A tendência por maior foco, desenvolvimento de propriedade intelectual e especialidade serão atributos que garantirão maior capacidade de mudança de rota (pivot), assim como o aprofundamento nas relações de colaboração e codependência com empresas executoras de atividades terceirizadas.
A construção de networks de times de 5 a 10 pessoas como unidades de criação de valor, com elevado senso de responsabilidade, drive criativo e propósito único deve ser observada, assim como a priorização de pequenos experimentos em função de um grande objetivo, em detrimento a grandes experimentos em múltiplas frentes.
O valor por todos nós gerado deverá ser, de fato, realizado em diferentes localidades, fuso horários e contextos, com formatos de contratação e acordos variados. Leis, sistemas e indivíduos precisarão se adaptar a modelos mais flexíveis, descentralizados, híbridos e abertos.
Se antes falava-se de equilíbrio entre vida profissional e pessoal, o software do novo mundo rodará apenas com a relação intrínseca e integrada de nosso “self”, sem separações. Vida e trabalho geram valor econômico e social. A vida depende do trabalho, mas especialmente e de forma contígua a excelência do trabalho depende da qualidade de vida (individual e coletiva).
Os vértices base: Confiança e Clareza
O coronavírus trouxe à tona outro colapso que já enfrentávamos: a crise de confiança nos sistemas, nos representantes, nas instituições, nas lideranças, nos modelos de negócios e nas relações interpessoais.
Reconstruir confiança depende do conhecimento e ação nos componentes que a formam e que já são amplamente conhecidos por pesquisadores. Confiamos em pessoas e sistemas que sentimos serem autênticos, empáticos e lógicos.
O sentimento de autenticidade está diretamente relacionado às tendências apresentadas no vértice “core”.
A empatia, entendida como a decisão consciente de vulnerabilidade para se conectar com sentimentos que nos ajudam a compreender a “dor” do outro, deverá ser exercida de maneira mais natural e contínua, tanto por líderes, que exercerão prioritariamente o papel de orquestradores e moderadores, quanto por indivíduos em sua autoliderança.
Já a lógica rigorosa e com a menor quantidade de vieses possível será o resultado da network de times com diversidade e inclusão de ideias, pontos de vista e habilidades complementares.
A clareza dependerá de grande maturidade interpessoal e corporativa aliada a implementação de instrumentos que alinhem expectativas, políticas, normas, estrutura de capital, remuneração, entre outros, baseados nos princípios fundamentais da transparência, equidade, prestação de contas e responsabilidade.

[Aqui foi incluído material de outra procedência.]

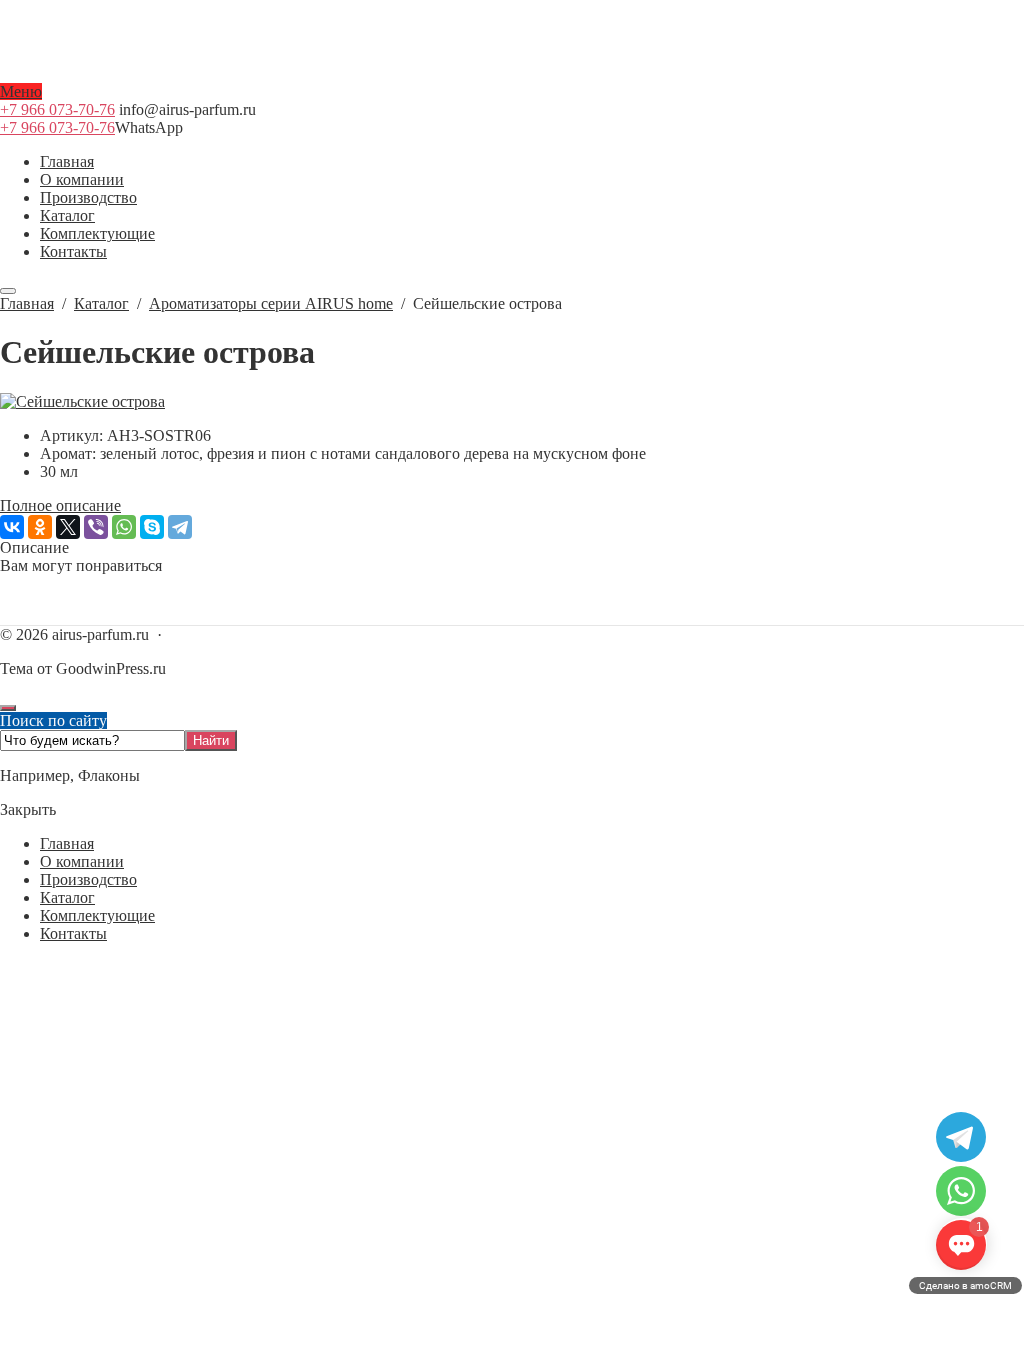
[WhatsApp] (124, 527)
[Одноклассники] (40, 527)
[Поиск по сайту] (8, 291)
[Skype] (152, 527)
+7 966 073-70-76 (57, 109)
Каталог (67, 897)
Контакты (73, 933)
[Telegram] (180, 527)
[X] (68, 527)
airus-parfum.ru (512, 74)
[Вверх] (8, 708)
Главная (67, 843)
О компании (82, 861)
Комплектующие (97, 915)
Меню (21, 91)
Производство (88, 879)
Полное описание (60, 505)
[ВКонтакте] (12, 527)
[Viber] (96, 527)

Governança corporativa, antes tido como assunto apenas das grandes corporações, certamente entrará na pauta de startups e scale-ups. De forma pioneira e visionária, no final de 2019, o Instituto Brasileiro de Governança Corporativa (IBGC) lançou um guia de boas práticas que se torna ainda mais relevante para empreendedores nesse novo mundo.
O documento apresenta de forma detalhada como a governança corporativa pode fazer a diferença para a evolução saudável e criação de valor para empresas de alto crescimento; que as práticas são acessíveis e devem ser implementadas de acordo com o estágio de maturidade do negócio em quatro pilares: estratégia & sociedade, pessoas & recursos, tecnologia & propriedade intelectual e processos & accountability; e a importância de práticas de governança estarem presentes desde o momento em que a startup é ainda uma ideia, além de fazer parte da cultura dos empreendedores.

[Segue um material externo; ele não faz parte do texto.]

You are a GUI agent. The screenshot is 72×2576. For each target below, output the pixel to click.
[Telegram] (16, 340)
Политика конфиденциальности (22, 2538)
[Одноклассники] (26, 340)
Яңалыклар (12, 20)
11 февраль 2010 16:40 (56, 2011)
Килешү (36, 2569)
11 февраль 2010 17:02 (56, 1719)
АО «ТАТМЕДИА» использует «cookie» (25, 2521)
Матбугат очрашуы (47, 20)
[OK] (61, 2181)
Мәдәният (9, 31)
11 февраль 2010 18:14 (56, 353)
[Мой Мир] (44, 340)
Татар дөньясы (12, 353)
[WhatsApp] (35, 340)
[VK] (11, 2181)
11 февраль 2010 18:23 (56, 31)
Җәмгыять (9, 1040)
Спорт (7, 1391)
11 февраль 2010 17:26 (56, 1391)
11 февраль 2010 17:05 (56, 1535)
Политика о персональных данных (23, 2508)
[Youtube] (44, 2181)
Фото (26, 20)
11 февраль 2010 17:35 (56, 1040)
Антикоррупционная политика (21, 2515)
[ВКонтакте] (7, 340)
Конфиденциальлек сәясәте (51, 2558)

“Olhando para frente e vislumbrando esse novo mundo, acredito que essa crise resultará num amadurecimento profundo do ecossistema de inovação brasileiro. Não tenho dúvidas que os empreendedores, inovadores, investidores, empresas e demais stakeholders brasileiros terão total condição de trazer um significado único a esse tripé do mundo pós-pandemia.”
Sigamos resilientes, positivos e em casa!